The Missing Link in Software Implementation

We've all been there. Stars in your eyes as you imagine the amazing things you could accomplish if you just had this new technology, this new system that will boost your sales, reduce your cycle times and ensure your department heads celebrity-status in year one. Then the implementation project begins...

Requirements? Doesn't the product come with its own requirements? You just log-in and BOOM, awesome city...right? Surprise folks, just like weight control, there is no magic pill. There is no short cut that allows you to conveniently side step deeply understanding your current business and data processes. I don't just mean a general understanding, I mean DEEP knowledge of every hand-off, every signature required, every paper or electronic document.

What I've seen "discovered" time and again (very painfully, I might add), is that deep knowledge and examination of your current players, process and data is the key to the kingdom. It will unlock EVERYTHING. It is the starting point to any sustainable strategy and roadmap; is it the key to innovating within your space, to the transformation you are so hungry for.

Software vendors: If you aren't asking for this well in advance of achieveing a signed contract, you're also putting yourself at risk. Lack of clear understanding of the business and data processes from both the business and vendor perspectives can be devastating to those success KPIs and metrics you were both so keen to claim at Innovation World 2020. In fact, I'd encourage software vendors to offer to help the business map this out for free. Yes, free. As a vendor, you need to know where the landmines are just as much as you need to know where the low hanging fruit is. If the client is powerful and important enough to your portfolio, not having this could introduce critical risks to a successful implementation. What if your data structures are inherently misaligned? What if your product is automating a process where the manual steps aren't actually the issue?

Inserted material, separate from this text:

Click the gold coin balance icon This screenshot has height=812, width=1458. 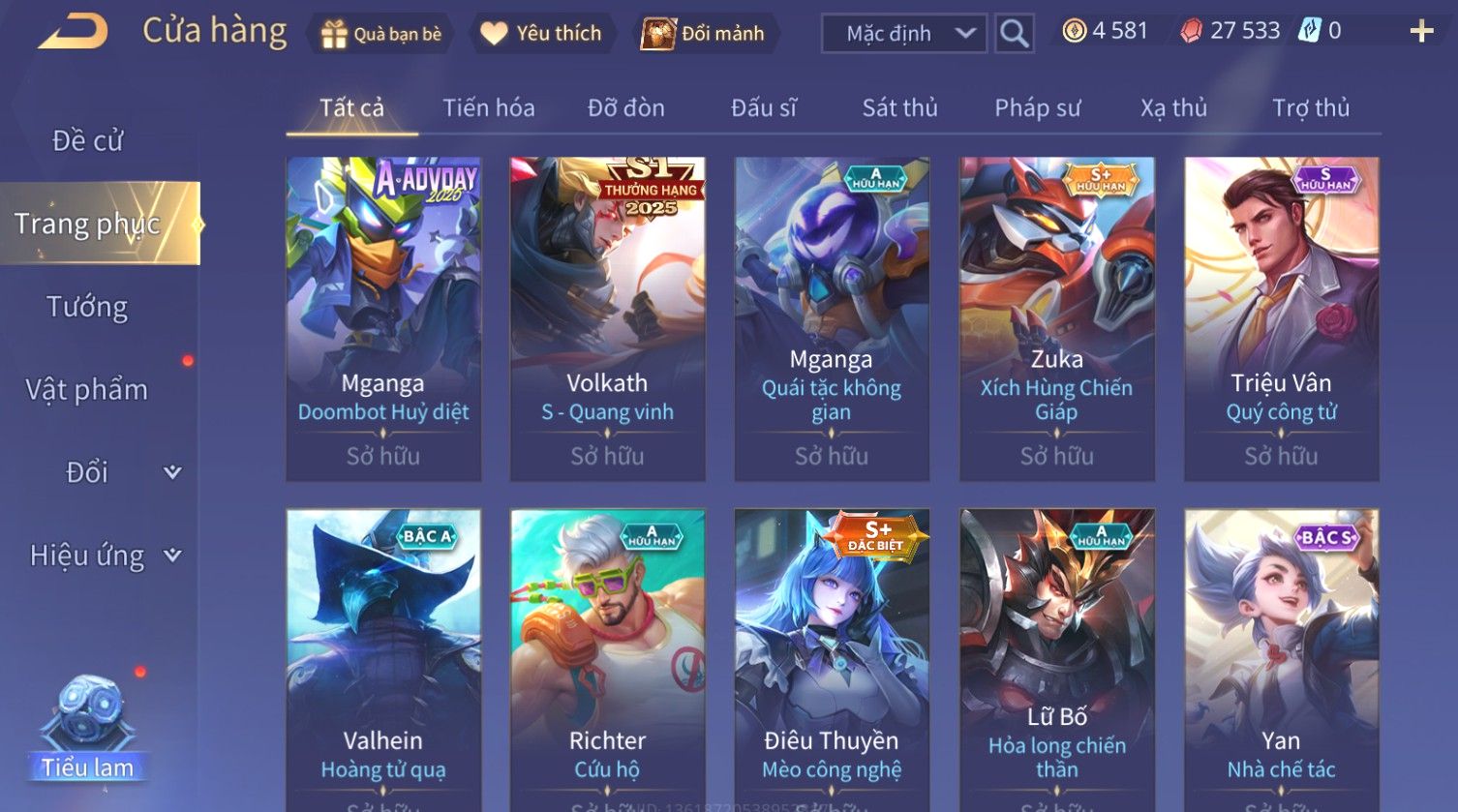click(x=1074, y=32)
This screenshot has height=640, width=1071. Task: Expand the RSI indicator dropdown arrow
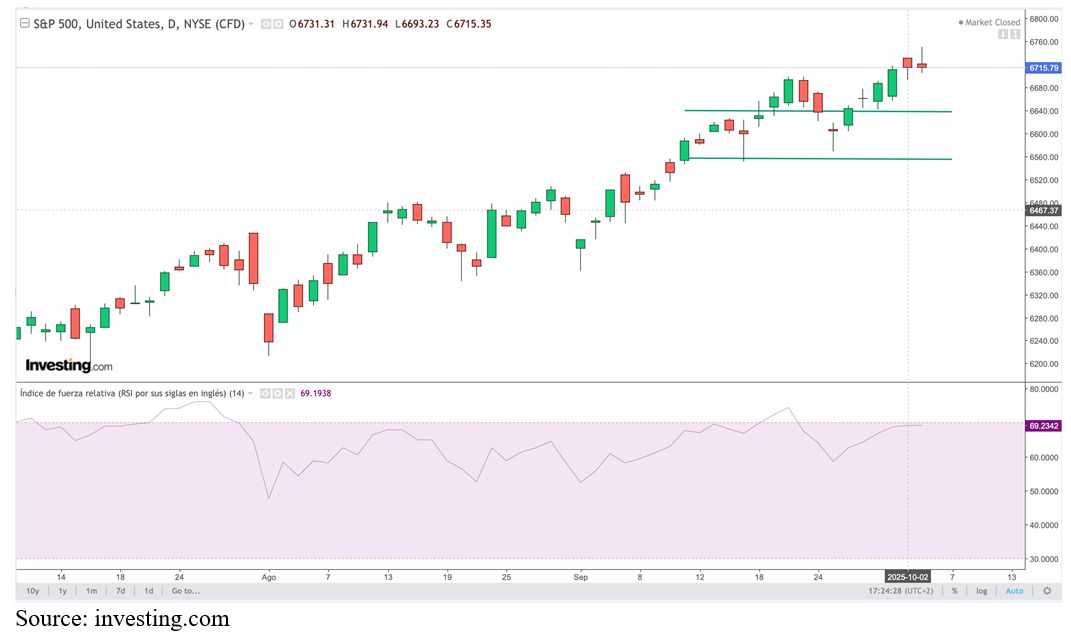[x=251, y=393]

The missing link is proper planning and preparation. Its a detailed current-state process that includes the players, the data, the reporting, the hand-offs, the approvals, the tools, the gaps. The challenge with doing this as part of a software implementation is that you're already biased. You're focused on a specific outcome or segment of the process that you've already committed to. In mapping your process, you may discover that you missed steps A, B and C and skipped straight to D. Perhaps you discover you were spot on, great job! But you'll still need this process in-hand to ensure the implementation and long-term roadmap are in the right hands.

Whether you're on the vendor or business side, I strongly recommend examining your processes at a detailed level. You need to know not only your department-specific processes, but how they tie to enterprise process, as well as the ultimate value proposition they bring the organization and the industry as a whole.

Quinn Steele: Seasoned consultant, business analyst, project manager and innovator. Deeply passionate about building successful business strategies that bring people, ideas, process, data and technology together in meaningful ways.

Great article! The importance and understanding of this is critical to successful implementation and ROI!

Great article Quinn. It seems like the first move would be to grab a process improvement specialist to take a look at the existing. And a good analysts to take a look at the data. Really good points here. You're hell of a writer keep it up.!

So true. With the process captured or shared early at presales stage by the client at the start, the increased quality of the implementation at delivery stage. It also means less argument between sales and delivery team 😀

Agreed. The more time we take upfront to understand and set up correctly, the better we’ll be. Challenge our teams to approach everything with this thinking!